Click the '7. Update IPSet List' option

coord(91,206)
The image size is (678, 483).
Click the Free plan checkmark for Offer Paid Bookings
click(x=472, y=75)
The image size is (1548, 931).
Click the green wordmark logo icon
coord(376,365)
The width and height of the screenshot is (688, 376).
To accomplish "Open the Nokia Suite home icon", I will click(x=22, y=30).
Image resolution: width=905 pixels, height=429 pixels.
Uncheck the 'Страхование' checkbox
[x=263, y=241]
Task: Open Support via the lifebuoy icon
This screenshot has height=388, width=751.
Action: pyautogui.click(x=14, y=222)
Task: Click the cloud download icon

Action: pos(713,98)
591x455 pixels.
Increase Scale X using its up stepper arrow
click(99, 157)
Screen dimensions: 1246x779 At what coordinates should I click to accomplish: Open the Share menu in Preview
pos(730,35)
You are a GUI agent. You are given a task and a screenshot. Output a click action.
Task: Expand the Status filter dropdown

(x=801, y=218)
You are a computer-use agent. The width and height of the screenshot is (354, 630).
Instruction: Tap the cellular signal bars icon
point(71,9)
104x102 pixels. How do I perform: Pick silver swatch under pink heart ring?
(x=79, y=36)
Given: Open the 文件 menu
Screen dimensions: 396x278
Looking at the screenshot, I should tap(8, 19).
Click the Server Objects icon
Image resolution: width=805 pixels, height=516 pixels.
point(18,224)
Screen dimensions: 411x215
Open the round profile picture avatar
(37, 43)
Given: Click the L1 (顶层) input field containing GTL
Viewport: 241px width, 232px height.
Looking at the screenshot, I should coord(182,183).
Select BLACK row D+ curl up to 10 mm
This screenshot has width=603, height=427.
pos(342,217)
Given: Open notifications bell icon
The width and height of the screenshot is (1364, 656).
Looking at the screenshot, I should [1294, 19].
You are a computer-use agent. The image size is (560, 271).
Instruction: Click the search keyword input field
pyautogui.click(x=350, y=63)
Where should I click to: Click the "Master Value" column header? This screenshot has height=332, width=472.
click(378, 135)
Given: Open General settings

——

Quote the entire listing above word for word, from its first line to its last.

> **IN RESPONSE**
Click the '7. Update IPSet List' option

coord(91,206)
The image size is (678, 483).
Click the Free plan checkmark for Offer Paid Bookings
click(x=472, y=75)
The image size is (1548, 931).
Click the green wordmark logo icon
coord(376,365)
The width and height of the screenshot is (688, 376).
To accomplish "Open the Nokia Suite home icon", I will click(x=22, y=30).
Image resolution: width=905 pixels, height=429 pixels.
Uncheck the 'Страхование' checkbox
[x=263, y=241]
Task: Open Support via the lifebuoy icon
This screenshot has height=388, width=751.
Action: pyautogui.click(x=14, y=222)
Task: Click the cloud download icon

Action: pos(713,98)
591x455 pixels.
Increase Scale X using its up stepper arrow
click(99, 157)
Screen dimensions: 1246x779 At what coordinates should I click to accomplish: Open the Share menu in Preview
pos(730,35)
You are a GUI agent. You are given a task and a screenshot. Output a click action.
Task: Expand the Status filter dropdown

(x=801, y=218)
You are a computer-use agent. The width and height of the screenshot is (354, 630).
Instruction: Tap the cellular signal bars icon
point(71,9)
104x102 pixels. How do I perform: Pick silver swatch under pink heart ring?
(x=79, y=36)
Given: Open the 文件 menu
Screen dimensions: 396x278
Looking at the screenshot, I should tap(8, 19).
Click the Server Objects icon
Image resolution: width=805 pixels, height=516 pixels.
point(18,224)
Screen dimensions: 411x215
Open the round profile picture avatar
(37, 43)
Given: Click the L1 (顶层) input field containing GTL
Viewport: 241px width, 232px height.
Looking at the screenshot, I should coord(182,183).
Select BLACK row D+ curl up to 10 mm
This screenshot has width=603, height=427.
pos(342,217)
Given: Open notifications bell icon
The width and height of the screenshot is (1364, 656).
Looking at the screenshot, I should [1294, 19].
You are a computer-use agent. The image size is (560, 271).
Instruction: Click the search keyword input field
pyautogui.click(x=350, y=63)
Where should I click to: Click the "Master Value" column header? This screenshot has height=332, width=472.
click(378, 135)
Given: Open General settings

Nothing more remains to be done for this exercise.